Quando fazem uso do termo, na grande mídia impressa (nunca na televisiva), usam
aspas e procura colocar uma leitura sarcástica de quem profere o termo
“profano”. No entanto, a mídia internacional não tem pudor algum ao definir o
termo golpe para o atual processo de destruição da democracia brasileira.
- A novela farsesca do
“impeachment”
Assim
podemos entender os dias que sucederam o afastamento da presidenta Dilma
Rousseff do seu cargo, após a votação do processo de impeachment no Senado
Federal ao longo do teatro farsesco que durou até o fatídico 11 de maio de
2016. Uma data para ficar na História dentre daqueles episódios mais patéticos
e bizarros da política nacional recente, somente perdendo para o circo da
votação do mesmo impeachment no tétrico domingo do dia 17 de abril tendo palco
a Câmara dos Deputados em transmissão ininterrupta de toda a grande mídia
brasileira sob o cínico sorriso de Eduardo Cunha, o então presidente da Casa.
A
subida oficial no Palácio do Planalto da junta golpista comandada por Michel
Temer, o vice-presidente mais trapaceador e traidor da História política
nacional, foi uma sucessão de tragédias que muitos já haviam avisado: cortes e
extinção de programas sociais consagrados das gestões petistas, arrochos de
salários públicos e privados, mudanças drásticas nos trâmites para aposentadoria,
abertura escancarada para um processo de privatizações das empresas públicas a
todo vapor (ação prioritária para a venda da Petrobrás, a estatal de petróleo,
e todo área do pré-sal brasileiro), extinções de ministérios (o mais polêmico
foi a pasta relativa a Cultura), supressão de direito em “pacotaços” de
retrocessos que em fizeram o país retroagir, no mínimo, três décadas. Uma
situação que merece destaque é a ida do senador José Serra, um dos principais
articuladores do PSDB para a viabilidade do golpe de estado, entronado como
ministro das Relações Exteriores. Serra é um ferrenho crítico da Petrobrás como
empresa estatal e sua figura, segundo o WikiLeaks, têm ligações diretas com
petrolíferas estadunidenses e o governo de Washington.
Ascenderam
ao poder com Temer todo o PMDB, outrora partido da aliança dos governos
petistas de Lula e Dilma, o DEM (ex-PFL que era a antiga ARENA, o partido que
dava suporte político ao golpe civil-militar de 1964) e todos os demais
partidos de centro-direita oportunistas que viam no processo golpista uma nova
oportunidade de arrancar mais poder financeiro e político com a redistribuição
dos cargos públicos. Dentre os partidos que mais levou vantagem com o golpe
está o PSDB do senador Aécio Neves, candidato derrotado à presidência da
república em 2014, principal partido de oposição ao PT em nível nacional.

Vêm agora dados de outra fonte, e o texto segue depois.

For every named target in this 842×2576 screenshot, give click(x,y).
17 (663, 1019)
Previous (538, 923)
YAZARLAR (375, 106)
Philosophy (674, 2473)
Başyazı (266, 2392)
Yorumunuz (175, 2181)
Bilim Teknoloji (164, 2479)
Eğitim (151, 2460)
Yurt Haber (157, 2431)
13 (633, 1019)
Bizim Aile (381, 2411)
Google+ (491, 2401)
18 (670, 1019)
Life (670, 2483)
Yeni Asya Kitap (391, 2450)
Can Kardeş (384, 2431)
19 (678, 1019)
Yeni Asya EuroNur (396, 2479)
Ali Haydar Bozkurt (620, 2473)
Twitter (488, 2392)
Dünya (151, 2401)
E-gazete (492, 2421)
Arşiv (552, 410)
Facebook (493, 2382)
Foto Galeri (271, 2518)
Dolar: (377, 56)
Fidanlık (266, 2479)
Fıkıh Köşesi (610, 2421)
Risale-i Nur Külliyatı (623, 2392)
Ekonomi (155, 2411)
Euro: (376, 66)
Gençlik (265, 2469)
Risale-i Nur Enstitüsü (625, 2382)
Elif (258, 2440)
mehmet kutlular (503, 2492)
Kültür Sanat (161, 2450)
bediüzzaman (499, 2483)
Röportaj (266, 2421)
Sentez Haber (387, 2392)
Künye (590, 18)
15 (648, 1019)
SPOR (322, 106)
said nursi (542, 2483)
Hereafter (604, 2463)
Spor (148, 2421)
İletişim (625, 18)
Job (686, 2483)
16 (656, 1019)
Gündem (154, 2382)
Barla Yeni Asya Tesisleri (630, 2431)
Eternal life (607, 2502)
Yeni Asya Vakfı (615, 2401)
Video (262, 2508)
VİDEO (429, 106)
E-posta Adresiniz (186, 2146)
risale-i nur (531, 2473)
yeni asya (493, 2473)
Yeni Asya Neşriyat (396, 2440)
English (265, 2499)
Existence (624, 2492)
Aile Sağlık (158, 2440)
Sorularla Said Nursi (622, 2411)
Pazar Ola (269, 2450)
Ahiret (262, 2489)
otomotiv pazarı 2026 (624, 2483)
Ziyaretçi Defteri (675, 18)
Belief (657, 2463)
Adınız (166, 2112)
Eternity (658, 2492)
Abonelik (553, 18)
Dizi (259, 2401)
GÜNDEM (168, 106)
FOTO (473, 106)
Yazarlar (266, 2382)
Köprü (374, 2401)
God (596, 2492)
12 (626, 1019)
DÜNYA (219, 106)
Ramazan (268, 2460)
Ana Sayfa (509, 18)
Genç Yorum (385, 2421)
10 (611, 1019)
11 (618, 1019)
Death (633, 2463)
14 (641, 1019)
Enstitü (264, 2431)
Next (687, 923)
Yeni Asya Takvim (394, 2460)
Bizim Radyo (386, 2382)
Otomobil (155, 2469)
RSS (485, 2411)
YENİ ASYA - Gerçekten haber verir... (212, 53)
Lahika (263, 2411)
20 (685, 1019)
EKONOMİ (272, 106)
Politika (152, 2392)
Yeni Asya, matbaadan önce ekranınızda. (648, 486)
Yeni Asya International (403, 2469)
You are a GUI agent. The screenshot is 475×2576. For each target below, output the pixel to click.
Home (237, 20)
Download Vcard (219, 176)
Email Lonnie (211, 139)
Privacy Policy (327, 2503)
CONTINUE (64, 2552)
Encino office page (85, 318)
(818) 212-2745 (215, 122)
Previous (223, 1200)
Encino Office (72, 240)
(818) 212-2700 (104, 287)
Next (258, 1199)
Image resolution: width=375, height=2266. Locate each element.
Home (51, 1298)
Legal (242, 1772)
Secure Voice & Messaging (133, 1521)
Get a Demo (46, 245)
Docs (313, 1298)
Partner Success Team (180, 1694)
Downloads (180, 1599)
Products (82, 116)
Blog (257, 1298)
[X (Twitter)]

Merece atenção ao fato que o “programa de governo” da junta conspiratória
golpista de Temer é praticamente o mesmo apresentado por Aécio quando era
candidato ao Planalto, ou seja, o suprassumo do neoliberalismo colocado às
últimas consequências cujo motor é o crescimento econômico para o grande
capital com redução drástica de salários, supressão de direitos e
intensificação da mais-valia com absoluta precarização do trabalho.
Na
prática, com o advento do golpe, está sendo conduzido no país um programa
econômico recusado nas urnas por um governo ilegítimo de um partido político e
seu candidato derrotado, ou seja, a expropriação da riqueza produzida pelos
trabalhadores brasileiros a serem acumulados por um punhado de grandes
capitalistas detentores nominais dos meios de produção e rentistas nacionais e
estrangeiros que vivem a parasitar os lucros do trabalho real.
Dentre
a avalanche dos absurdos praticados em poucos dias pela junta conspiratória
golpista de Temer, está a configuração emblemática da face sem retoques da
aliança conservadora da burguesia nacional que detém as rédeas do novo golpe de
estado no país em sua versão “soft”: um elenco ministerial empossado por Temer
sem mulheres, negros, nenhuma minoria e todos os velhacos corruptos da política
nacional da direita e que fizeram parte da conspiração golpista. Neste bolo
tétrico do que tem de pior da política nacional, sete ministros nomeados com
nomes citados e fichados na própria Lava Jato por corrupção.
Para
além dos pesadelos daqueles que defendem o valor visceral da democracia,
tivemos ainda uma perversa construção ideológica impregnada sistematicamente
das ações que culminaram no golpe parlamentar derivada de toda a grande mídia
patronizada (rádio, televisão, jornais impressos e revistas), excetuando a
Revista Carta Capital do jornalista Mino Carta e a diversidade do nicho
presente na internet e redes sociais. Para isto, foi necessária uma “política
do ódio” impregnada diariamente em todos os meios de comunicação para demonizar
e criminalizar as ações da presidenta Dilma e do seu Partido dos Trabalhadores
(PT). Nada mais inquisitório que o pastelão televisivo noturno da pauta do
“Jornal Nacional”, líder de audiência do horário no país, que exaustivamente
fazia campanha escancarada contra a presidenta Dilma, o ex-presidente Lula e o
PT.
Para
legitimar toda a construção anti-PT por parte da mídia com armações golpistas,
surgiu no horizonte da conspiração a ficção jurídica comandada pela chamada
Operação Lava Jato de posse de um provinciano juiz federal de primeira
instância, Sérgio Moro, que deu os alicerces legais para o estofamento da falsa
moralidade seletiva que grassa a sociedade nos últimos meses. A “Lava Jato” é a
maior força-tarefa ficcional de suposto combate a corrupção na Petrobrás que
fez midiaticamente transformar canonizar corruptos em “heróis” e os supostos
“heróis” em bandidos. A fábula da perversão jurídica se fazia completa a partir
da construção fantasiosa da chamada “delação premiada”, onde simplesmente um
político ou empresário corrupto, em troca de supostas benesses jurídicas,
poderia dizer o que bem quisesse sob a prerrogativa de “verdade absoluta” e “canonizada”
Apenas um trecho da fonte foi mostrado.